Is it safe for high school sports to return in the fall?

“This is a tough question to answer.  Protocols are being used and developed that are to ensure the social distancing and transfer of virus are mitigated, but there is really no way in sports to completely eliminate the risk. I would say that the IHSAA and schools are doing everything they can to mitigate the risk.”

 

 

What do schools and teams need to do to keep athletes safe?

“Social distancing wherever possible, use of masks, avoidance of too much contact when not required for sports, utilizing hand sanitizer and cleaning/sterilizing materials and products to make sure contact is minimized with surfaces that could hold the virus.”

 

Is it safe for fans to attend games?

“As long as social distancing, mask wearing, and avoidance of too much contact is done, it should be safe.”

 

So what about masks?

“It’s important to recognize that masks are not for protecting the wearer, they are for protecting the people around each wearer.  By using a mask you are stopping any droplets that come out of your mouth when talking, etc., from getting onto the surface of another person where they could contract the virus.  The more people that wear masks, the better chance to mitigate viral spread.”

 

Should players wear masks?

“Ideally, they should in my opinion, but this is very hard to accomplish in most sports, so some compromise has been for them to wear masks when they are not actively participating (such as when on the sideline)”

 

Any final words as people (schools/administrators/coaches/players/parents) deal with this situation?

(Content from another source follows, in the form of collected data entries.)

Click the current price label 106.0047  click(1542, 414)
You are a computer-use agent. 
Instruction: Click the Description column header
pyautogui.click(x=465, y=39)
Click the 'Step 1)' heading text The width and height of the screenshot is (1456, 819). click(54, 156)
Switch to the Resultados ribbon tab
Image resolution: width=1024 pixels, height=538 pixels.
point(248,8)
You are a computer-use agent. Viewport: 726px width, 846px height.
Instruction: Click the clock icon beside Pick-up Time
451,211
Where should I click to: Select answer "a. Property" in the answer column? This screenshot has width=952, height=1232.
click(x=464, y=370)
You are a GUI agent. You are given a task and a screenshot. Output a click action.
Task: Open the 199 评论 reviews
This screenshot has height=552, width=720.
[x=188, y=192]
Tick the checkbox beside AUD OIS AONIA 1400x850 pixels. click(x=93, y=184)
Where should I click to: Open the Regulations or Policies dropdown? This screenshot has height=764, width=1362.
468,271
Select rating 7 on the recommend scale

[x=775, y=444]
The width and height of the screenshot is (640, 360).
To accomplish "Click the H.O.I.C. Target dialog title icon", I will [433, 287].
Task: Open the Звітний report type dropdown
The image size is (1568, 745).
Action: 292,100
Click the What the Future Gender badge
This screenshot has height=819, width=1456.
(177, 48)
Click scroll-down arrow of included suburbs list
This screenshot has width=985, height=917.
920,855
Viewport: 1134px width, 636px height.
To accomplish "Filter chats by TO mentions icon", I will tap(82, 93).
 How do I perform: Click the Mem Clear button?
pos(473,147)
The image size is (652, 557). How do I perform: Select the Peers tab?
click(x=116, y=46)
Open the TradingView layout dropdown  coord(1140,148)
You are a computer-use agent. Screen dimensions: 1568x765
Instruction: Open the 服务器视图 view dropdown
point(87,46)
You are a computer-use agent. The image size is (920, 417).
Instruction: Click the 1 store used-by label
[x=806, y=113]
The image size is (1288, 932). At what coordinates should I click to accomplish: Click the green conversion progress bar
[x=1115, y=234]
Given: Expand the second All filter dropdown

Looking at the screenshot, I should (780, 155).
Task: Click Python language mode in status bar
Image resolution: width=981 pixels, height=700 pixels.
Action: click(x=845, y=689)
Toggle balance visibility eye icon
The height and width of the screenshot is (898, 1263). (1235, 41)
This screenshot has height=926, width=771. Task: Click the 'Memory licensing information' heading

“Please follow the guidelines set up by the state/county/district/school strictly.  Remember that while younger folks don’t necessarily contract severe forms of the virus (though they absolutely can), they are spreaders of the virus, and it’s also the people they are around outside of the teams that we are trying to protect, such as those who are older or have medical conditions putting them at risk.  When any questions or concerns arise, please discuss closely with your athletic trainer who is trained to handle this.”

 

 

Dr. Messmer received his medical degree from Lake Erie College of Osteopathic Medicine in Erie, Pennsylvania, and completed his residency at St. James Health Center in Chicago and his fellowship at Metro Health Hospital and Health Centers in Grand Rapids, Michigan. Board-certified in family practice and sports medicine, Dr. Messmer has worked as Sports Medicine Medical Director at Mount Carmel Medical Group in Columbus, Ohio, and at St. Francis Health Center in Topeka, Kansas.

He has also worked as team physician for two professional teams, the Columbus Rugby Club, and the Columbus Eagles women’s soccer team. Additionally, he is the team physician for the U.S. Olympic Weightlifting team, covering both national and international events.

Dr. Messmer is Medical Director for Beacon Health & Fitness, which includes the Sports Performance Clinic at Beacon Bone and Joint Specialist at Beacon Health System Mishawaka.